** Opening Data supplied block **

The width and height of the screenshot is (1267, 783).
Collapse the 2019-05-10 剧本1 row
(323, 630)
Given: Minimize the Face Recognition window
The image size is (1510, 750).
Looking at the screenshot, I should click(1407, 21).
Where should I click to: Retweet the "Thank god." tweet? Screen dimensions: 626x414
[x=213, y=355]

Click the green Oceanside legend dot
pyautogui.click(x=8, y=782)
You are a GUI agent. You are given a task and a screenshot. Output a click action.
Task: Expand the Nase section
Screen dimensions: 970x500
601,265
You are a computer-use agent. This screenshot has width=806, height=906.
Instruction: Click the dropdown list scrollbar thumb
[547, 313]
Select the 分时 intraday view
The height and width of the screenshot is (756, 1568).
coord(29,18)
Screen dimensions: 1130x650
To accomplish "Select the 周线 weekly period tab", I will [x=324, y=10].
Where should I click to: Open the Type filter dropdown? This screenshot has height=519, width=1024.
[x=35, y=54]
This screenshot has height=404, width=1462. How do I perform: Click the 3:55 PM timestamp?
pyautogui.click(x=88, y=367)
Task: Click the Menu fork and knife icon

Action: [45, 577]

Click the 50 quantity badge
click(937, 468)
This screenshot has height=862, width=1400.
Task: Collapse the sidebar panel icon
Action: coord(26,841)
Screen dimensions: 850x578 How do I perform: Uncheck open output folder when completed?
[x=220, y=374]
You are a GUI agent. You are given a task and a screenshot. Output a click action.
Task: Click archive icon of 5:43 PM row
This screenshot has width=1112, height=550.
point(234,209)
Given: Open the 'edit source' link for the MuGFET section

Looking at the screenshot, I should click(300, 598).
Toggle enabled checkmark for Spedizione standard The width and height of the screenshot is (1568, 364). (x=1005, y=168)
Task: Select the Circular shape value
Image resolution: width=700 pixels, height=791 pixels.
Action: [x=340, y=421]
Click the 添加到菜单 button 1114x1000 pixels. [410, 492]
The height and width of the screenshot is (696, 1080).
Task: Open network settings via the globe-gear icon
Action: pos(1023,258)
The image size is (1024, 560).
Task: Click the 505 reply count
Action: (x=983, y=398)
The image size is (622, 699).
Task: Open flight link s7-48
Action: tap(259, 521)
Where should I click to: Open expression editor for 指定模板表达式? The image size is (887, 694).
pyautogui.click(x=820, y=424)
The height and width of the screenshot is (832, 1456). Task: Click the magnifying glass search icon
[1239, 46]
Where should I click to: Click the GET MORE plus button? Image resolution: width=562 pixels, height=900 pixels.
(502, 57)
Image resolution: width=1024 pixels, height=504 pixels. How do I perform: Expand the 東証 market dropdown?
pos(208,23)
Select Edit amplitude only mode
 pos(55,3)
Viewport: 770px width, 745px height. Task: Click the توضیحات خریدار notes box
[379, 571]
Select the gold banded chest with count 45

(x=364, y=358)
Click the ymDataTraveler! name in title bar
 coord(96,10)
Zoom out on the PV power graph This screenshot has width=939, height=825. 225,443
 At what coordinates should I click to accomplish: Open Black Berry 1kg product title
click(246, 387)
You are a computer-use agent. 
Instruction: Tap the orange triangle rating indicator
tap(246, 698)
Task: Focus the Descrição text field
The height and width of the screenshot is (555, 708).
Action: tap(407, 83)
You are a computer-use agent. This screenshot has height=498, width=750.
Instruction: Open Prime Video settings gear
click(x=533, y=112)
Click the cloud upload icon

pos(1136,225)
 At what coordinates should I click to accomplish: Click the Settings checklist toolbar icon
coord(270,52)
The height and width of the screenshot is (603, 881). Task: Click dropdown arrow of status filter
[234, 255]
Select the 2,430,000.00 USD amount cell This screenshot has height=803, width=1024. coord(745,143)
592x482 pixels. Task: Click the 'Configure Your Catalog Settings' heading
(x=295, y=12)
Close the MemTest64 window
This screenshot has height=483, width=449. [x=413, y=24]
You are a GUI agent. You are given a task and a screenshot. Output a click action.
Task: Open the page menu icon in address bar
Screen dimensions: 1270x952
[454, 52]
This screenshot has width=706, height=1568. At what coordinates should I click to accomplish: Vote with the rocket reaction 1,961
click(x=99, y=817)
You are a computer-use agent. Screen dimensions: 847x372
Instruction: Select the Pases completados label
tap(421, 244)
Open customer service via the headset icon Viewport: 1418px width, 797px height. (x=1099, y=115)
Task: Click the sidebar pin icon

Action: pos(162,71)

** Closing Data supplied block **

Aim of the task – Where the word "agent" appears in a line of the entries, copy that line.

Response below –
You are a GUI agent. You are given a task and a screenshot. Output a click action.
You are a computer-use agent. This screenshot has width=806, height=906.
You are a GUI agent. You are given a task and a screenshot. Output a click action.
You are a computer-use agent. 
You are a computer-use agent. This screenshot has height=498, width=750.
You are a GUI agent. You are given a task and a screenshot. Output a click action.
You are a computer-use agent. Screen dimensions: 847x372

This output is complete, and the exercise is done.